Gegen die damit provozierte Miteinbeziehung des in den Lehrbüchern meist ausdrücklich oder stillschweigend ausgeklammerten «menschlichen Elements» in den Kreis der ökonomischen Forschungsgegenstände besteht in der Wirtschaftswissenschaft bisher noch überwiegend ein ausgesprochenes Vorurteil. Die Verfechter einer angeblich «exakten» ökonomischen Theorie lassen sich nur zu leicht dazu verleiten, das psychologische Gebiet überheblich als «happy hunting ground of the charlatan and the quack» abzutun[*] oder es den «minds averse to the effort of exact thought» zu überlassen.[*] Zum mindesten beherrscht bewußt oder unbewußt die Grundkonzeption des rational handelnden «homo oeconomicus» die Theorie noch so weit, daß sie es der Zukunft zuschiebt, andere als die rationalen Handlungsweisen zu erforschen, «when the technique of economic analysis will be sufficiently advanced to analyse the results of neuroses and confused thinking».[*] Auf der anderen Seite führt jedes Modell des Wirtschaftsablaufs unter bewußt abstrakt gehaltenen Voraussetzungen zu einem Punkt, an dem sich dieser Voraussetzungskreis als zu eng erweist. Die determinierende Rolle des menschlichen Verhaltens und, in der tieferen Schicht, der Determinanten eben dieses Verhaltens sind in der Wirtschaftswissenschaft allzulange vernachlässigt worden. Wer «reine» Wirtschaftstheorie formuliert, versucht wie Alice im Wunderland ohne fixierte Punkte Krocket zu spielen;[*] die festen Punkte, die uns dabei fehlen, sind die «Gesetze der menschlichen Natur», m.a.W. die Konstanten des Verhaltens der wirtschaftenden Menschen, um die sich die Verhaltensforschung bemühen muß.
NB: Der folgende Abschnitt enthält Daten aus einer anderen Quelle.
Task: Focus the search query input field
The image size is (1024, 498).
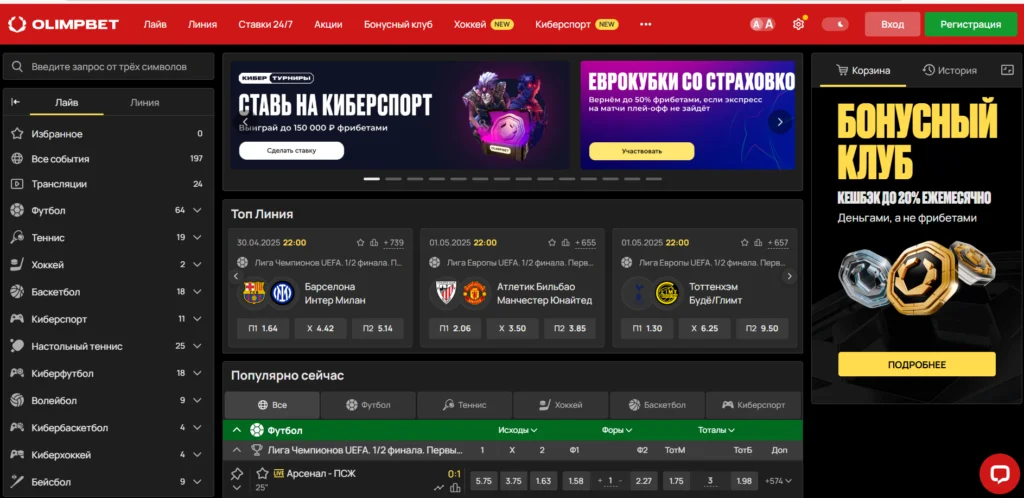Action: (108, 67)
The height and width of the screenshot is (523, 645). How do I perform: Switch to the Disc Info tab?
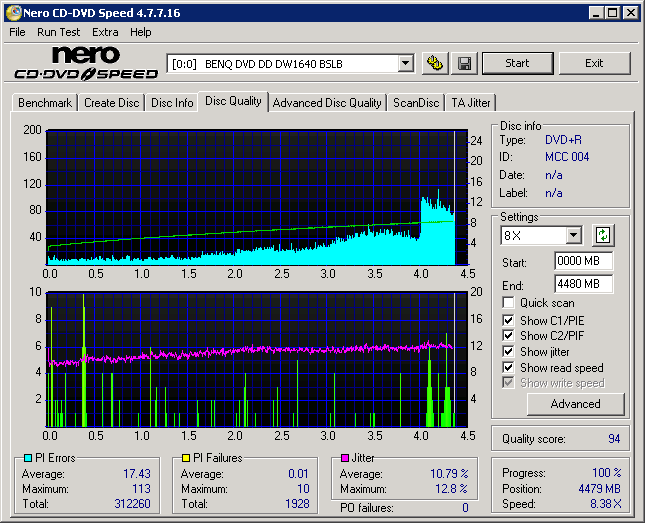[172, 103]
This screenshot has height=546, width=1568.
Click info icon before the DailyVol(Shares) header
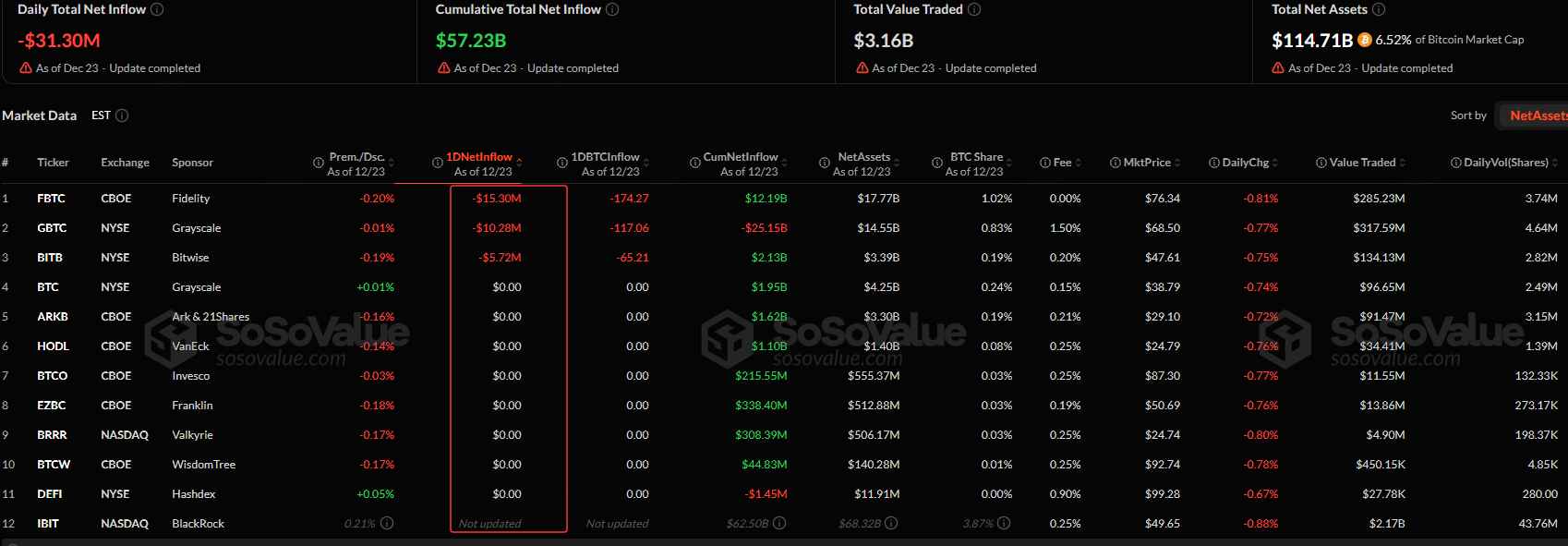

Die ablehnende Haltung der modernen Wirtschaftstheorie gegen die Einbeziehung des «menschlichen Elements» ist um so verwunderlicher, als am Anfang der Nationalökonomie eine sehr entschiedene Neigung zu «psychologischen» Hypothesen bestand. Adam Smith hielt bekanntlich seine Theorie der ethischen Gefühle für wesentlich bedeutender als sein späteres wirtschaftswissenschaftliches Werk;[*] Ricardos Vorstellung vom wirtschaftenden Menschen fußte auf der handfesten utilitaristischen Psychologie Benthams, und noch lange hat der Hedonismus zu einer Zeit, als er in der Philosophie und Psychologie längst überwunden war,[*] die Auffassungen der Ökonomen vom menschlichen Handeln maßgebend bestimmt. So baute Jevons die Grenznutzenlehre noch ganz auf den alten hedonistischen Grundvorstellungen auf, die, wie bei Ricardo, darin gipfeln, daß das größte Gesamtwohl erreicht wird, wenn jedes Individuum einem Maximum an Lust oder doch einem Minimum an Unlust zustrebt. O. Morgenstern hat darauf hingewiesen, daß es an der Sache nichts ändert, wenn man «Lust» mit «Nutzen» oder «Nutzen» mit «Ophelimität» (Pareto) oder die «Nutzenrechnung» schlechthin mit «Rechnung» bezeichnet; Alfred Marshall, der die Nationalökonomie sogar allen Ernstes als einen Sonderzweig der Psychologie ansah, ersetzte freilich in seinen «Principles» lediglich das Wort «pleasure» durch «satisfaction», «as if such verbal changes cleaned his skirts of hedonism».[*]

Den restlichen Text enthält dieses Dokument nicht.